Categories: Personal

Sarah Morgan

Share

(What’s APADIA? See here.)

Totally random draft I’ve had in queue for ages: why I believe that “Gilmore Girls” is really a subversive repudiation of 21st-century parenting.

Back story to the show “Gilmore Girls” if you didn’t see it:

Teenage Lorelai has a baby. A year later, she leaves her upper-class home and goes half an hour away to a small hotel in a small town, where she gets a job as a maid and lives in the garden shed. After 15 years, she’s running the hotel and her daughter, Rory, is same age as Lorelai was then. The show follows them over seven years, plus a mini-season set nine years later. Throughout, Lorelai’s “best friends” relationship with Rory is set up as the ideal, and the inverse of her own relationship with her mother Emily, who’s shown to be insensitive, snobbish and cold.

I actually don’t see the show that way at all. I didn’t hate it. The dialogue is something people snark on, but I was okay with it. I was the right age for it: it was very turn-of-the-millennium. And I don’t mind unrealistically florid dialogue – I like people who have fun with words.

But mostly, I didn’t hate it because I think the whole show is actually about the opposite of what you think it’s about.

It’s not about a mom and daughter who are best friends. It’s a classic tragedy, about how someone tries so hard to avoid one fate that they land right into it.

Emily and Richard weren’t perfect parents, but by raising Rory in the opposite way, Lorelai recreated all the same problems.

They both had great educational opportunities. Both trade on their “quirky” personalities, but mostly they’re just long-winded and impractical. Both might have undiagnosed eating disorders (they’re both thin but constantly binge and never exercise). Both find very weird (and implausible) ways to hurt their parents. One cuts them out of her life (at 17). The other writes a family tell-all (without an agent, a contract, connections, or much apparent talent). Both accidentally get pregnant by a rich, charming, self-involved, morally bankrupt sandy-haired guy.
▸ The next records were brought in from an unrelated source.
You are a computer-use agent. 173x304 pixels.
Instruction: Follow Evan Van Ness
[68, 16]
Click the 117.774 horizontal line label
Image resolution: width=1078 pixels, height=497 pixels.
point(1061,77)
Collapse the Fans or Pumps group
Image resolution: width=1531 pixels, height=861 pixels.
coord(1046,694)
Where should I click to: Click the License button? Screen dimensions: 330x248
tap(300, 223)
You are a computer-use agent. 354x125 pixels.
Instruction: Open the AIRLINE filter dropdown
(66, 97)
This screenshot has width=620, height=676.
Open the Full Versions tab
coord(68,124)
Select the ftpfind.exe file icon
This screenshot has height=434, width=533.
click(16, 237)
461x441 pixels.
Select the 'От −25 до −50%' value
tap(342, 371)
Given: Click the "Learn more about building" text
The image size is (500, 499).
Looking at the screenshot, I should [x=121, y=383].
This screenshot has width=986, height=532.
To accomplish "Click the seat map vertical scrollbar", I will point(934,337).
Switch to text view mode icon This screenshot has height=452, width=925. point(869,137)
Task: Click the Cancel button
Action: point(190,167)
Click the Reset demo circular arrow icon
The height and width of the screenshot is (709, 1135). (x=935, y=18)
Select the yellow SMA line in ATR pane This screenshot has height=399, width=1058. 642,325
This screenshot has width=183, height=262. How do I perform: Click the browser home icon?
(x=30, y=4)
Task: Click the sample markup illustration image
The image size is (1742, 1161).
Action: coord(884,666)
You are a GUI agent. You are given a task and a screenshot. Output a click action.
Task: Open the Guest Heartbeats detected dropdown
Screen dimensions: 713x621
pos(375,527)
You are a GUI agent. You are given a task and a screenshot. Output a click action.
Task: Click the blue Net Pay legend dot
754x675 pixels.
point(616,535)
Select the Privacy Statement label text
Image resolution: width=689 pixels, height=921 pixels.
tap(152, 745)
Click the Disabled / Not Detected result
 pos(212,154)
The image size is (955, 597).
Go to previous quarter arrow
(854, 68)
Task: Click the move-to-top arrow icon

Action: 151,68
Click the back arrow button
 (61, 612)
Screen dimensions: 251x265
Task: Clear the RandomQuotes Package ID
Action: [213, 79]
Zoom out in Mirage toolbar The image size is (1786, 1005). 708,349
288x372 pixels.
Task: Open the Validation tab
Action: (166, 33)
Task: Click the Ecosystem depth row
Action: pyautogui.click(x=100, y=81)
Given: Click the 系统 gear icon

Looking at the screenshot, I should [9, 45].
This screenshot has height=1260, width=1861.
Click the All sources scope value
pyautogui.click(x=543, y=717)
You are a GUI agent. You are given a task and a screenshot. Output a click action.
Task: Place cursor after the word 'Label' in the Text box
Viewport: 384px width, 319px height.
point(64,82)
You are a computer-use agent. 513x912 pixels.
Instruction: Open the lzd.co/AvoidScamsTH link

But Lorelai at least worked her ass off. Her daughter, taught to believe that she was exceptional, squandered opportunities for success. (She worked on the Obama campaign and… made ZERO connections? She got a good byline… and got mad because that didn’t turn into a career? She had a $250K trust fund and spent it on… dirty weekends in Paris?)

And so, at the end of the series, Rory is unexpectedly pregnant with zero prospects. Exactly where her mother had been, despite her mother’s lifetime of effort to give her a different life.

That is some “Gift of the Magi”-level irony.

If I had to believe that Lorelai and Rory were the endlessly charming role models they were sold as, I’d loathe the show. But if the point of Gilmore Girls was to sneakily tell a story about the bad results of good intentions… that’s a lot more interesting.

Leave A Comment

  1. Erin 22 December 2018 at 2:04 pm

    You’re even more spot on than you know! Amy Sherman-Palladino and her husband (the show’s creators) were ousted before the last season of the original run of Gilmore girls. Palladio had always lamented not being able to fulfill her vision with the series’ last three words. She has stated publicly that she always knew what the last three words needed to be from the start of the series. Now, had she been able to complete her original vision, Rory would have said, “Mom, I’m pregnant.”, as a much younger person. So Palladio’s original idea was to create a much tighter circle. What I find even more interesting is because of the reboot she now had to have Rory say those words as a 32 year old, which is how old Lorelai was when the series started. Oh, and I agree with your hypothesis on the show’s comments on parenting. I also believe she was making a greater statement towards the idea that money and education predetermine your destiny. My deepest love for the show stems from its portrayal of female dynamics. Every relationship in the show is female dominated, but in very different ways. Every female character has a complexity, down to the supporting characters, while many of the male supports are kind of flat and one dimensional. Even Luke just isn’t that deep. I love the little world she created for so many reasons. Can you tell? Sure, the writing is scoffable at times, but I just can’t be mad a show that gives so many women so many words.